Break Through authors Nordhaus and Shellenberger argue for a paradigm-shift in our understanding of environmentalist politics. The solution, they argue, is not just to limit the emissions of our old, fossil-fuel economy, but to unleash the American Spirit in an Apollo-like challenge to create a new, clean-energy economy.

One of BT’s most original themes is that progressive social change tends to occur not when people are terrified and insecure, but when they have hope and sense of security.
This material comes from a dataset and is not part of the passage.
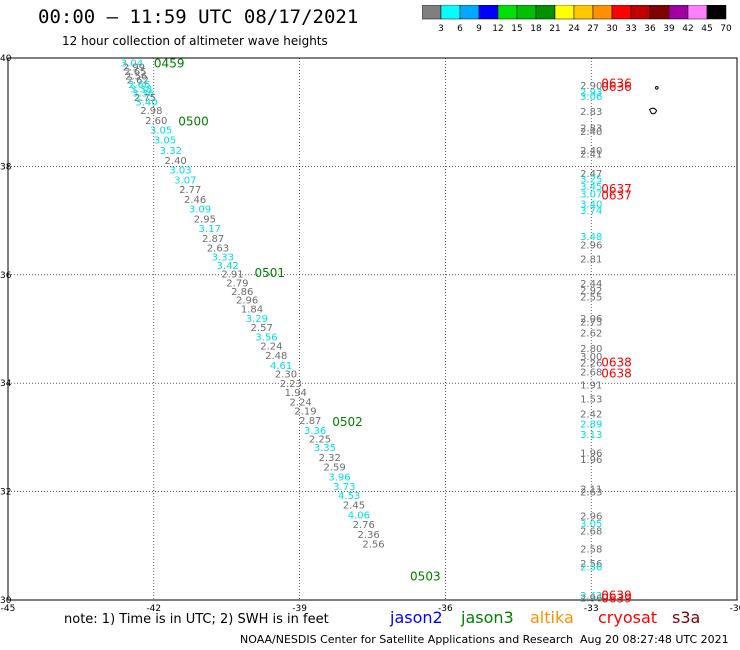 The image size is (740, 650). I want to click on track1-swh-label: 2.77, so click(190, 190). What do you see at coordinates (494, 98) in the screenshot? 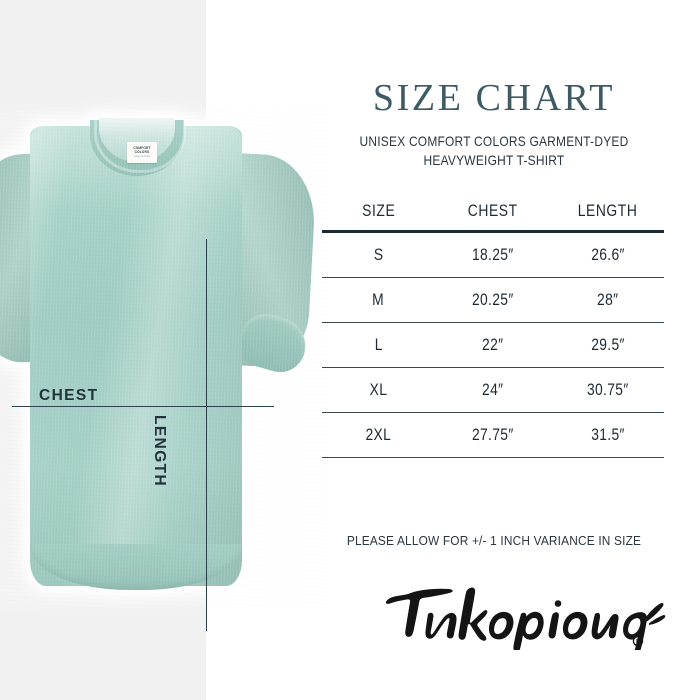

Al Gore, N&S lament, blew it by warning viewers of Truth that the climate crisis will force us to “change the way we live our lives” without ever bothering to give “the impression that this change might be for the better”.

At first, it is unclear whether or not N&S fail to recognize the motivating role fear can play, or simply feel that the alarm bell has been sufficiently sounded and its time to move on. An irony of BT is that, by evoking the Apollo moon missions, N&S don’t acknowledge that Neil Armstrong’s famous step was made possible as much out of fear from Sputnik as it was from Kennedy’s appeal to the American desire for greatness.

Alas, N&S clarify. At its introduction, BT explains the power of hope by asking what would have become of the civil rights movement had Martin Luther King given an “I Have a Nightmare” speech instead of his famous “I Have a Dream”. However, citing the depressing tone in which the speech begun, N&S concede “it was probably for the best that King gave a nightmare speech before the dream speech…Had he ignored the valley, the mountaintop would not have been as high or as bright.”